I read another book that fascinated me while also being revolting:
Nobody's Girl by Virginia Giuffre
I both recommend and don't recommend this book by one of the best-known victims of Jeffrey Epstein. Would you like to confront pure evil? On the other hand, I made a point of purchasing the hardback so that my purchase could be counted in the hopes there are many, many sales. Sales = interest. Sales = this topic is important.
Per my routine, I also read a book by French novelist Patrick Modiano (which I was even able to review for the Boston Globe) and I re-read A Christmas Carol, something I've been doing every year at Christmas for about a decade (it's worth reading each year a line with which Marley chastises Scrooge: "Mankind was my business! The common welfare was my business...")
And I read another book that satisfies my nascent need to know everything about Nazi-occupied Europe: The Propagandist. I wrote about it for the 'What We're Reading' rubric published by The Common literary magazine (back in March). It's a fascinating though also revolting book about a French family that was pro-Hitler during World War II and most notably long afterwards as well! I believe it caused a bit of a stir when it was published in France.

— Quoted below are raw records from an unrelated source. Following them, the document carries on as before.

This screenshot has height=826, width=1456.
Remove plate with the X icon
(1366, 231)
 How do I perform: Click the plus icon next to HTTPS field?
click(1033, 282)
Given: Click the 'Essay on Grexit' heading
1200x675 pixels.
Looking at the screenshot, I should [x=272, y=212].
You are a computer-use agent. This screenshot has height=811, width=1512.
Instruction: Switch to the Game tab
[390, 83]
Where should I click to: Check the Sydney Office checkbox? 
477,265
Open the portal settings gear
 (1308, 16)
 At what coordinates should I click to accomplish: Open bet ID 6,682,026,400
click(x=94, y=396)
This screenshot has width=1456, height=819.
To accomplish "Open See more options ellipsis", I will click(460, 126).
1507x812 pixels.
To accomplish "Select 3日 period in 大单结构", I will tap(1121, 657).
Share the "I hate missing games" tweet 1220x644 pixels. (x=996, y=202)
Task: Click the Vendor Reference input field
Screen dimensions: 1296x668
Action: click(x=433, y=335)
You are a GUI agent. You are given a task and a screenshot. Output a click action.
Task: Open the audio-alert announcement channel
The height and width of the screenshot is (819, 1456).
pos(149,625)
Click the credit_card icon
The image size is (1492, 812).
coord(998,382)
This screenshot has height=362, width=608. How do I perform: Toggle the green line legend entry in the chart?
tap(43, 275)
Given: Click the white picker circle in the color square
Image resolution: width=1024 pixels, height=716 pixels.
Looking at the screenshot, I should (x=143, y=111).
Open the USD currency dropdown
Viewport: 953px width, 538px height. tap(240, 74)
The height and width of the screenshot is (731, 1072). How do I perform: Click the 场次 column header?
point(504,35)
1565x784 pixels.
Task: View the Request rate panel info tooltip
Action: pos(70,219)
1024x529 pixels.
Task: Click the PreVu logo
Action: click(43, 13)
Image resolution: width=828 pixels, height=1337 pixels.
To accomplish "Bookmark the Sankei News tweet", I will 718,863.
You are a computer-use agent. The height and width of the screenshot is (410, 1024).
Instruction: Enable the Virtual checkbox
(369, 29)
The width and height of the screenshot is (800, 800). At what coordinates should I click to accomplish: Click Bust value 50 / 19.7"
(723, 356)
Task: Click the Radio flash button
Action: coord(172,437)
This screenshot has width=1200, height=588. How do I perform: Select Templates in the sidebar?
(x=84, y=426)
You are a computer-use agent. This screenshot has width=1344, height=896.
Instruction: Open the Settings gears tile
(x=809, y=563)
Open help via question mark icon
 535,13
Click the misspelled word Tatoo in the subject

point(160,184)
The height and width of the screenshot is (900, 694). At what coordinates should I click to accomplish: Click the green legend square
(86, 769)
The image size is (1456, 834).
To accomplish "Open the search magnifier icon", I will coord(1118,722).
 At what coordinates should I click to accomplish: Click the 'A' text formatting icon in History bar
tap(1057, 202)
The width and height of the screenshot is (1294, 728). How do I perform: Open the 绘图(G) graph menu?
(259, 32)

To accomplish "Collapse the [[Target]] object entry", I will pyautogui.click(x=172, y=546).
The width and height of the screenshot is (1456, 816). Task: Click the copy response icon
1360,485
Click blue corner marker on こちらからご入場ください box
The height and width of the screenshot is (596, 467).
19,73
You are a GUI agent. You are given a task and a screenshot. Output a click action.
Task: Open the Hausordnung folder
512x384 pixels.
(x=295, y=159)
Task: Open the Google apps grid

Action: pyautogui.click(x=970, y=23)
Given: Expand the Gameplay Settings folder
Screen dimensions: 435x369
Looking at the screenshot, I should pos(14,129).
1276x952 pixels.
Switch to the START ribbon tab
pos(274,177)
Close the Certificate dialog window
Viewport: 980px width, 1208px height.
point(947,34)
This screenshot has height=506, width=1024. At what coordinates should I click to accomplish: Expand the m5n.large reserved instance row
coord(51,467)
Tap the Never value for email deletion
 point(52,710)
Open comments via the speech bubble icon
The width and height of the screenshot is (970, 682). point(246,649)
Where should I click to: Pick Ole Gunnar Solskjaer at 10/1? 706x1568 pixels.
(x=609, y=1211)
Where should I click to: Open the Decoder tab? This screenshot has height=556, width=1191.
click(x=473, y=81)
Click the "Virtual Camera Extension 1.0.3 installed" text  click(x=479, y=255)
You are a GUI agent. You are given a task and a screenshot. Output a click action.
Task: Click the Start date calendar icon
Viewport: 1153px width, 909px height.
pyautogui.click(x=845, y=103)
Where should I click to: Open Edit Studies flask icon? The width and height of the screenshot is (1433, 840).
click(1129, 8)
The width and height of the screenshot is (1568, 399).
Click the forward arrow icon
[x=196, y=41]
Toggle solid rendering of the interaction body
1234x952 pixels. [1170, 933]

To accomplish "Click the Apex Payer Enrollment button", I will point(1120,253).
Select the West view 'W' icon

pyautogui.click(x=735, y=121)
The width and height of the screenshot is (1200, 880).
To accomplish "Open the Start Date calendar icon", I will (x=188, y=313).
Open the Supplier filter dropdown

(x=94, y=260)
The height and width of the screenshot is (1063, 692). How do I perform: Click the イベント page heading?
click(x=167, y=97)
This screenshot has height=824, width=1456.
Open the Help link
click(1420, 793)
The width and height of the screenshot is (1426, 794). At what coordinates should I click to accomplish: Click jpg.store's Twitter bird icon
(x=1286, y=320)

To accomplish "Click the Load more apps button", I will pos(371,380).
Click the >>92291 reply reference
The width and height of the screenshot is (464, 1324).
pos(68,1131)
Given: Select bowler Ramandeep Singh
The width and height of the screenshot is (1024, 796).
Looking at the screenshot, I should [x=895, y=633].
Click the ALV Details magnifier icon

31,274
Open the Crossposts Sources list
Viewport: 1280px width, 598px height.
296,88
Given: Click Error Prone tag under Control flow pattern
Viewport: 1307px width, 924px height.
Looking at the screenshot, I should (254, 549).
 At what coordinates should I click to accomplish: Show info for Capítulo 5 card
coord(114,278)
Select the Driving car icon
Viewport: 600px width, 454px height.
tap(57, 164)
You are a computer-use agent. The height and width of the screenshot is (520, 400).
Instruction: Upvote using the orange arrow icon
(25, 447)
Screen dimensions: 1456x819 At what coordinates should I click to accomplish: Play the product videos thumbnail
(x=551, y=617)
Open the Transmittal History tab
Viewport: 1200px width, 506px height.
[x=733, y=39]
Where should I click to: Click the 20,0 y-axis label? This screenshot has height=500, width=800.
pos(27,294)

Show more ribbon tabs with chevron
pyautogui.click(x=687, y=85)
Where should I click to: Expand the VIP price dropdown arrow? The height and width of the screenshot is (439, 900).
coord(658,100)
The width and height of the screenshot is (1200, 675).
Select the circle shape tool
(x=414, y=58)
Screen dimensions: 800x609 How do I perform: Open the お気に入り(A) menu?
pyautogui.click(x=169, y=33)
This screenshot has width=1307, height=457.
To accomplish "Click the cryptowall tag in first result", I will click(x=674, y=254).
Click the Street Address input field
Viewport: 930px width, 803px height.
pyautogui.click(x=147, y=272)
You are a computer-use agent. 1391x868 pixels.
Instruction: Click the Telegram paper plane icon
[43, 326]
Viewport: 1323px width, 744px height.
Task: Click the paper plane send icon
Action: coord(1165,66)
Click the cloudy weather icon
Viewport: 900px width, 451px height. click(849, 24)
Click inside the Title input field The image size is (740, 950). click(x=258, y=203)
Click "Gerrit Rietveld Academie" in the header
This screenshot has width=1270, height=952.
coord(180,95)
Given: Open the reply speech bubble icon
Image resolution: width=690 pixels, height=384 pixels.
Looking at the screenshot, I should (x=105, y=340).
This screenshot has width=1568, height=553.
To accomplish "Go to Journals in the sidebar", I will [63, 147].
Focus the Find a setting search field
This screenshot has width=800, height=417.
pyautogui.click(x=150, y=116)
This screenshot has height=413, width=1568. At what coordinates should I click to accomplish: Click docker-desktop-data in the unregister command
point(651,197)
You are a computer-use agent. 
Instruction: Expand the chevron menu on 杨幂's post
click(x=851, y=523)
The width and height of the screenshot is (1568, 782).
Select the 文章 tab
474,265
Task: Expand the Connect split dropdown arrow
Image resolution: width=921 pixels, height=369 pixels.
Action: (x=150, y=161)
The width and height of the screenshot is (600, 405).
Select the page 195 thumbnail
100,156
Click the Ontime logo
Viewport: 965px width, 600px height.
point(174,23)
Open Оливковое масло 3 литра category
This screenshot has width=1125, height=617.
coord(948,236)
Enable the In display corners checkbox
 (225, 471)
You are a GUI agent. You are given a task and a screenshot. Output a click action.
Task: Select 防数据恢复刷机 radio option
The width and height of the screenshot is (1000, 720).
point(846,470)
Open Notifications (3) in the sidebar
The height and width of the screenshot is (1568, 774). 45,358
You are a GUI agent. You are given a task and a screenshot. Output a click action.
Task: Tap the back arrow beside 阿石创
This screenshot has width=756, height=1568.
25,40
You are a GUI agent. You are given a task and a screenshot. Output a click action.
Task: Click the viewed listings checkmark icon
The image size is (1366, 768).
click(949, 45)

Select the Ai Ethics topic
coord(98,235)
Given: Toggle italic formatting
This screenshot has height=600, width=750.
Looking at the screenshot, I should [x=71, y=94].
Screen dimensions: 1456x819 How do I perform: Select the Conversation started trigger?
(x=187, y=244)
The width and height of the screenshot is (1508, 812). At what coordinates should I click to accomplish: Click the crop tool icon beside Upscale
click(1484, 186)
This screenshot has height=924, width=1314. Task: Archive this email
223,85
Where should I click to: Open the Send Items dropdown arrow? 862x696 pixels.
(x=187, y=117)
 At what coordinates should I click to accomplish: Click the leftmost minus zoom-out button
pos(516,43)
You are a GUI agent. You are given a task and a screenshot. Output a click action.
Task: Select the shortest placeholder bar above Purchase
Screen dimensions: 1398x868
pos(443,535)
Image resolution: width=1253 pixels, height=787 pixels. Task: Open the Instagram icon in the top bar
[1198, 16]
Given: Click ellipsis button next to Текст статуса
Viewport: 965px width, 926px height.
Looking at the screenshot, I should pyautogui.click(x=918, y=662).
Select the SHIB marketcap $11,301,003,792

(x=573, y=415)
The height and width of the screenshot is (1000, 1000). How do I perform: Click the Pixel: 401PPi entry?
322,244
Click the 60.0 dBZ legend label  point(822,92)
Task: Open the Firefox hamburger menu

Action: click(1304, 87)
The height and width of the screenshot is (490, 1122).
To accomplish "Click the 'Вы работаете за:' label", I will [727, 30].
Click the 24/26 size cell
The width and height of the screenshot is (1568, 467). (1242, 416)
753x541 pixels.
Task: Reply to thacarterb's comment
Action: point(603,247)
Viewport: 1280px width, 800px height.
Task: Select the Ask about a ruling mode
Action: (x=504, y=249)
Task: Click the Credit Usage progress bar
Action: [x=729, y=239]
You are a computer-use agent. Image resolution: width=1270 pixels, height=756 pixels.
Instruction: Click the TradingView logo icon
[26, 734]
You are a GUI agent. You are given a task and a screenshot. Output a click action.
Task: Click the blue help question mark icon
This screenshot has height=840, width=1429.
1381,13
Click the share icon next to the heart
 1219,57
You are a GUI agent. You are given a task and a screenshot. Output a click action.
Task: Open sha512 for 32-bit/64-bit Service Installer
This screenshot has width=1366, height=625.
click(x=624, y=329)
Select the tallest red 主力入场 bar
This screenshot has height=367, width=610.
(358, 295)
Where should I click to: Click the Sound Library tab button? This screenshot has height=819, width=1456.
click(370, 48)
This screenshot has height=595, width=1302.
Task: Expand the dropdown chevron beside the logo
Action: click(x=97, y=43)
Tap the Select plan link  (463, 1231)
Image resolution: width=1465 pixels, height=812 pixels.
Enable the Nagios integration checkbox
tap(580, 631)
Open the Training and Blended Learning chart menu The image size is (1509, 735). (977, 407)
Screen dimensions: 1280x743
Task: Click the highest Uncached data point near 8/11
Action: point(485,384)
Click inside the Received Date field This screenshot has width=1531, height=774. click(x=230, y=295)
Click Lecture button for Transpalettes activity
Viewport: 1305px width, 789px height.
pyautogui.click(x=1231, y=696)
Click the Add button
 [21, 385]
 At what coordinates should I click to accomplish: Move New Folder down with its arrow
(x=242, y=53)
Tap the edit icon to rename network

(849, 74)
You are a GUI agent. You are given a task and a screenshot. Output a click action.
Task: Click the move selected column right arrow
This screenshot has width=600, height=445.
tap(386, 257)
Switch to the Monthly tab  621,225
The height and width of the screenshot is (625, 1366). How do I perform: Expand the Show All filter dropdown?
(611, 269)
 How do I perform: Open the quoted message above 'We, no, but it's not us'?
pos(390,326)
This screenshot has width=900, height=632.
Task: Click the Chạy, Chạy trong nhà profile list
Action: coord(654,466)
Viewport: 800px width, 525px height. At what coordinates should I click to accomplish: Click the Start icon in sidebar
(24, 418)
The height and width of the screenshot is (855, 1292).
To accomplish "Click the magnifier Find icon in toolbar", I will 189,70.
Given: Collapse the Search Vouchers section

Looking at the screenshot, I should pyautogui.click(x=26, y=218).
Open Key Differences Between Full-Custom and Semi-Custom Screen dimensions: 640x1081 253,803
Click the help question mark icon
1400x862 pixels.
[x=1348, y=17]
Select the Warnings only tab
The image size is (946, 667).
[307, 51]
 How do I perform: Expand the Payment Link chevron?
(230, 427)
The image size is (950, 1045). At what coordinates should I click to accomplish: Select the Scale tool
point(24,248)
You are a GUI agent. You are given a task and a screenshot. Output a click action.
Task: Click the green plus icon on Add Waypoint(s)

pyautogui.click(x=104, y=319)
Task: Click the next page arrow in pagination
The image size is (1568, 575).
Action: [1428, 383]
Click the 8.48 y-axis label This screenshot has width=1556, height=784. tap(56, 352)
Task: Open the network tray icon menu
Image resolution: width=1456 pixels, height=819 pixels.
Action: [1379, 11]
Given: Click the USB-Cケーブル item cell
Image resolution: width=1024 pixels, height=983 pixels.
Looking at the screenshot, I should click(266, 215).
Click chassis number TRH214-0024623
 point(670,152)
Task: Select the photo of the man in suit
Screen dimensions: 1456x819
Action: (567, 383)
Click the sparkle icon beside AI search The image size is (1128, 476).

I also began reading (not read, in the past tense) (see distraction above, also insistence on reading multiple books at once) Eichmann in Jerusalem, the seminal account by Hannah Arendt of Adolf Eichmann's infamous trial for war crimes. There are a few books in the world that are so fundamental for understanding human behavior that you can glean quite a bit by reading half or failing to finish, and this is one such book. What I read about Eichmann's attitude, his ordinariness, his spoken testimony at the trial, the fact that he lived for quite a few years (dare I say happily?) in Argentina before being captured, all of this furnishes me with new horrifying information about the semi-recent historical event that engrosses me the most. (But I plan to finish it this year).
Similarly, I read a book I'd long been searching for: Lettera da Francoforte by "my" author, Edith Bruck (translation: Letter from Frankfurt; not available in English). I found it at Il Libraccio in Florence -- a review copy, I believe, since on the front it says "inedito," ('unpublished'). It's the story of a Holocaust victim who tries to apply to a compensation program run by the German government. No, I do not know how autobiographical this work is but I'm going to see if I can find out. Did Edith ever apply to this fund? Is this fund real? I've come to know a little bit about the Claims Conference, which distributes compensation to victims of the Holocaust but I don't believe it is run by Germany.